In the records below, find the line that contains "Viewport: 812px width, 432px" and the line that contains "Given: Open the Chat panel icon", then retype exactly those two lines and every line between them.

*Data in this exercise*.
*** Begin section ***

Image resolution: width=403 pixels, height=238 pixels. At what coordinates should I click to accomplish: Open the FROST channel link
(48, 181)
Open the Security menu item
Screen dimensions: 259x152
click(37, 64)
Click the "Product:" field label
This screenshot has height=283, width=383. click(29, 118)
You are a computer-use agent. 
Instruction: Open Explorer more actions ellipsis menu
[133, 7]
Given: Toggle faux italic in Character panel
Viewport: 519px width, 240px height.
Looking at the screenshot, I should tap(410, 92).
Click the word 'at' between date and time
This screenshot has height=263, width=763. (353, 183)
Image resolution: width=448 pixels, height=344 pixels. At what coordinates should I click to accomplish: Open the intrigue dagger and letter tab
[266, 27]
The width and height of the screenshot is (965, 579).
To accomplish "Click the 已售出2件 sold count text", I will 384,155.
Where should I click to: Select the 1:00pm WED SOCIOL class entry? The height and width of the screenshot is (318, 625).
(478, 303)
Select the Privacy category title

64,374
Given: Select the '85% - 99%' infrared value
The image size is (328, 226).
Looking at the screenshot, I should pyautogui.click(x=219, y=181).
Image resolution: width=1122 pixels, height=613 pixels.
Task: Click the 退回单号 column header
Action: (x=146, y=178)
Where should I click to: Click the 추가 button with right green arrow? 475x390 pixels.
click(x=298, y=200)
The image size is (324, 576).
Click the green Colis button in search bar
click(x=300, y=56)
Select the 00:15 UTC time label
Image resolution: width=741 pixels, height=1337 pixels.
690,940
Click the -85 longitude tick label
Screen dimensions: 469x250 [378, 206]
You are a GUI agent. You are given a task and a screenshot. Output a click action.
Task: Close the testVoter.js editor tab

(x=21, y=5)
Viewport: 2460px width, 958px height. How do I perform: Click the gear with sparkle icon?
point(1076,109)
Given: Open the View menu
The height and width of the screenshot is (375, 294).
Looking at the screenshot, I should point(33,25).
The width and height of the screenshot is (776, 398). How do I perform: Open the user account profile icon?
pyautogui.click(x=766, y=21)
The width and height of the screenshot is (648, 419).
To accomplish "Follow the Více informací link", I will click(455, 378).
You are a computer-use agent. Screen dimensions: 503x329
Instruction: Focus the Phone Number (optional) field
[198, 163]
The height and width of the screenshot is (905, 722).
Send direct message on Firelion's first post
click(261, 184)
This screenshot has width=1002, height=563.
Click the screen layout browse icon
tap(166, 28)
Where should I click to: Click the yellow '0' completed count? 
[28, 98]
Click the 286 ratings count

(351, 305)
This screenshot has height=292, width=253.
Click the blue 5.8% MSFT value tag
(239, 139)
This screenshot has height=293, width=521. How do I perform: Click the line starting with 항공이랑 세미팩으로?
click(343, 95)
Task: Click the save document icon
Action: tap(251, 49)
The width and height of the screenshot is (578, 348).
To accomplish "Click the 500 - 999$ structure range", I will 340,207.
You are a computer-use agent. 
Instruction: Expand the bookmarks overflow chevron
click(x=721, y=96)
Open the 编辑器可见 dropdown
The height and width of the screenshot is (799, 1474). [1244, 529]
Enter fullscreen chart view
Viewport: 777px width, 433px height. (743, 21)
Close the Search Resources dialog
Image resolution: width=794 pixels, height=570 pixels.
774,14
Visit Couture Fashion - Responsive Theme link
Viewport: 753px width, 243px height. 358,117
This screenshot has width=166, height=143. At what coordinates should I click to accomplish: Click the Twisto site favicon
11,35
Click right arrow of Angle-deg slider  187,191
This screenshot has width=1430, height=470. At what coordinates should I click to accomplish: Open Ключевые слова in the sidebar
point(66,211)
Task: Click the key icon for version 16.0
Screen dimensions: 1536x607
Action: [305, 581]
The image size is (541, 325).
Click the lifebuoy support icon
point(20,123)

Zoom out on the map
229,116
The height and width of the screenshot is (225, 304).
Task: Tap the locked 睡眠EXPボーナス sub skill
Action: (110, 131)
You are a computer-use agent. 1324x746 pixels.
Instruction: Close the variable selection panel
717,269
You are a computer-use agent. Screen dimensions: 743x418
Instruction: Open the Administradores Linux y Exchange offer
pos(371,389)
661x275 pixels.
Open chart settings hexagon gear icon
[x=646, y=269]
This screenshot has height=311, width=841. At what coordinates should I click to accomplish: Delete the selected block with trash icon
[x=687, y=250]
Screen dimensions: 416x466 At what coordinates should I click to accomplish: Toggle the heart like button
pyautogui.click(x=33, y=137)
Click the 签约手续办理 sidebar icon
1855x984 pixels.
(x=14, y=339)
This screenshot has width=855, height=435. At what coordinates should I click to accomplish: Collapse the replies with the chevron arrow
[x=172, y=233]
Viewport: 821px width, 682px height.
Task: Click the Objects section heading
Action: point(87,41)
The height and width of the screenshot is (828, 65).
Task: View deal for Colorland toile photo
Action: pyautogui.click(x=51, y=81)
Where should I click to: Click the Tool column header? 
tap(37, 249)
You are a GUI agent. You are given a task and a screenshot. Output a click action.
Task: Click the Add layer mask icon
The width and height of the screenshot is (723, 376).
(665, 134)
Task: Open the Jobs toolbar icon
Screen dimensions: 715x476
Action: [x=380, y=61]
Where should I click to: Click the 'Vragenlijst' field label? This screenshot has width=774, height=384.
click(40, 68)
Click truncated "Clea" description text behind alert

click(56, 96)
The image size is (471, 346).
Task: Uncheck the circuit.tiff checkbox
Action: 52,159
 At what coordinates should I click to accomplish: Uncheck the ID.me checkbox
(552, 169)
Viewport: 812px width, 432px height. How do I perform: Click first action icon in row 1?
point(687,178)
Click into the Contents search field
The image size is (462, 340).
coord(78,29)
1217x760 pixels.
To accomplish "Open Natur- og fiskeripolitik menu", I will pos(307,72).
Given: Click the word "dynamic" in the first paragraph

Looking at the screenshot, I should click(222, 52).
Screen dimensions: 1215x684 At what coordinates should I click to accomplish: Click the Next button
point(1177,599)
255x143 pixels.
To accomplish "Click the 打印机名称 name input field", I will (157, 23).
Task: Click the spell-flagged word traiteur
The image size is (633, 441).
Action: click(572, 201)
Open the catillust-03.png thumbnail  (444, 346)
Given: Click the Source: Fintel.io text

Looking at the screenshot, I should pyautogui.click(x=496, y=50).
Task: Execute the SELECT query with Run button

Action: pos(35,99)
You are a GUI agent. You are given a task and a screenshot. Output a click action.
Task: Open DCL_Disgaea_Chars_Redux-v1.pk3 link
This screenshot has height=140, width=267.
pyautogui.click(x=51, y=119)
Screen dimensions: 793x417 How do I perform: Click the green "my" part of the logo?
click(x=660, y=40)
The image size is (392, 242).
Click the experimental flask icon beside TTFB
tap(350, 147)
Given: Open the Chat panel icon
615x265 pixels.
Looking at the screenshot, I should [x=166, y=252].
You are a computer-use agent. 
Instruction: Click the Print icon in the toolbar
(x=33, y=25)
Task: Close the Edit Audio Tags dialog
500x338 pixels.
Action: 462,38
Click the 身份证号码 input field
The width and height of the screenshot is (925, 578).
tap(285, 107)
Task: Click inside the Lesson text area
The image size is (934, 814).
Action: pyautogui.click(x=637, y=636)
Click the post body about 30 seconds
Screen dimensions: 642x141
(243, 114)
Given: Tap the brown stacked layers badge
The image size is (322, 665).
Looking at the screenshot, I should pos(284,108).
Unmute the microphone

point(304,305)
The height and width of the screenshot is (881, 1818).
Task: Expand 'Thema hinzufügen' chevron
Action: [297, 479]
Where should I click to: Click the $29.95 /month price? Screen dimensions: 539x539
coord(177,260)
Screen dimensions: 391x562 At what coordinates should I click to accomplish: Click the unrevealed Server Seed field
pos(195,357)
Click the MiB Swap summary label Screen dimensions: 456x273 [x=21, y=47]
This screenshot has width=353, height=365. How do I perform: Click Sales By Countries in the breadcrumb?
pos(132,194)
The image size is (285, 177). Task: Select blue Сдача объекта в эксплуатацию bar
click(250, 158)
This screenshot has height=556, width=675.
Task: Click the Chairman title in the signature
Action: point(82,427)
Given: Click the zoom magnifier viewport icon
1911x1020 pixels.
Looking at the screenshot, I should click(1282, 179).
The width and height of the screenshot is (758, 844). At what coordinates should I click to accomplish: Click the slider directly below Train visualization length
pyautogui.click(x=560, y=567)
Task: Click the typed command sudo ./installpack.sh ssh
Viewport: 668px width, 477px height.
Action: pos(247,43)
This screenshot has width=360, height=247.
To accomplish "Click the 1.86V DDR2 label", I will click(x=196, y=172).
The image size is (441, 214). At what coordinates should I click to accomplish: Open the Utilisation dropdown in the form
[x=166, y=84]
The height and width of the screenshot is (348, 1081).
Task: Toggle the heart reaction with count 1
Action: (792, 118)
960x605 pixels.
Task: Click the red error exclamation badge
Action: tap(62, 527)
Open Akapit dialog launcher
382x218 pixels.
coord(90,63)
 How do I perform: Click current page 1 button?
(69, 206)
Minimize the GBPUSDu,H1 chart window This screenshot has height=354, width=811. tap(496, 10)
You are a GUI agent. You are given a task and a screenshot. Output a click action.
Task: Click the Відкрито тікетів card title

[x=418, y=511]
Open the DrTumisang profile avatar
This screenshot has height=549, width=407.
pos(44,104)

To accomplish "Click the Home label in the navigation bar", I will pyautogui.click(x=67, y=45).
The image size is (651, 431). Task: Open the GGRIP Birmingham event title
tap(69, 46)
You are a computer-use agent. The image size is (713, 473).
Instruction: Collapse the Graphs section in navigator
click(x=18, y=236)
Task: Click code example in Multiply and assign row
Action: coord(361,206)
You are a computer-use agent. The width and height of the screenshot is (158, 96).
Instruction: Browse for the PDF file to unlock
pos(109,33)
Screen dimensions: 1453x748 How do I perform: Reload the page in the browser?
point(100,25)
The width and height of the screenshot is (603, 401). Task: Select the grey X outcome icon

*** End section ***

*Completed task*.
Viewport: 812px width, 432px height. How do I perform: Click first action icon in row 1?
point(687,178)
Click into the Contents search field
The image size is (462, 340).
coord(78,29)
1217x760 pixels.
To accomplish "Open Natur- og fiskeripolitik menu", I will pos(307,72).
Given: Click the word "dynamic" in the first paragraph

Looking at the screenshot, I should click(222, 52).
Screen dimensions: 1215x684 At what coordinates should I click to accomplish: Click the Next button
point(1177,599)
255x143 pixels.
To accomplish "Click the 打印机名称 name input field", I will (157, 23).
Task: Click the spell-flagged word traiteur
The image size is (633, 441).
Action: click(572, 201)
Open the catillust-03.png thumbnail  (444, 346)
Given: Click the Source: Fintel.io text

Looking at the screenshot, I should pyautogui.click(x=496, y=50).
Task: Execute the SELECT query with Run button

Action: pos(35,99)
You are a GUI agent. You are given a task and a screenshot. Output a click action.
Task: Open DCL_Disgaea_Chars_Redux-v1.pk3 link
This screenshot has height=140, width=267.
pyautogui.click(x=51, y=119)
Screen dimensions: 793x417 How do I perform: Click the green "my" part of the logo?
click(x=660, y=40)
The image size is (392, 242).
Click the experimental flask icon beside TTFB
tap(350, 147)
Given: Open the Chat panel icon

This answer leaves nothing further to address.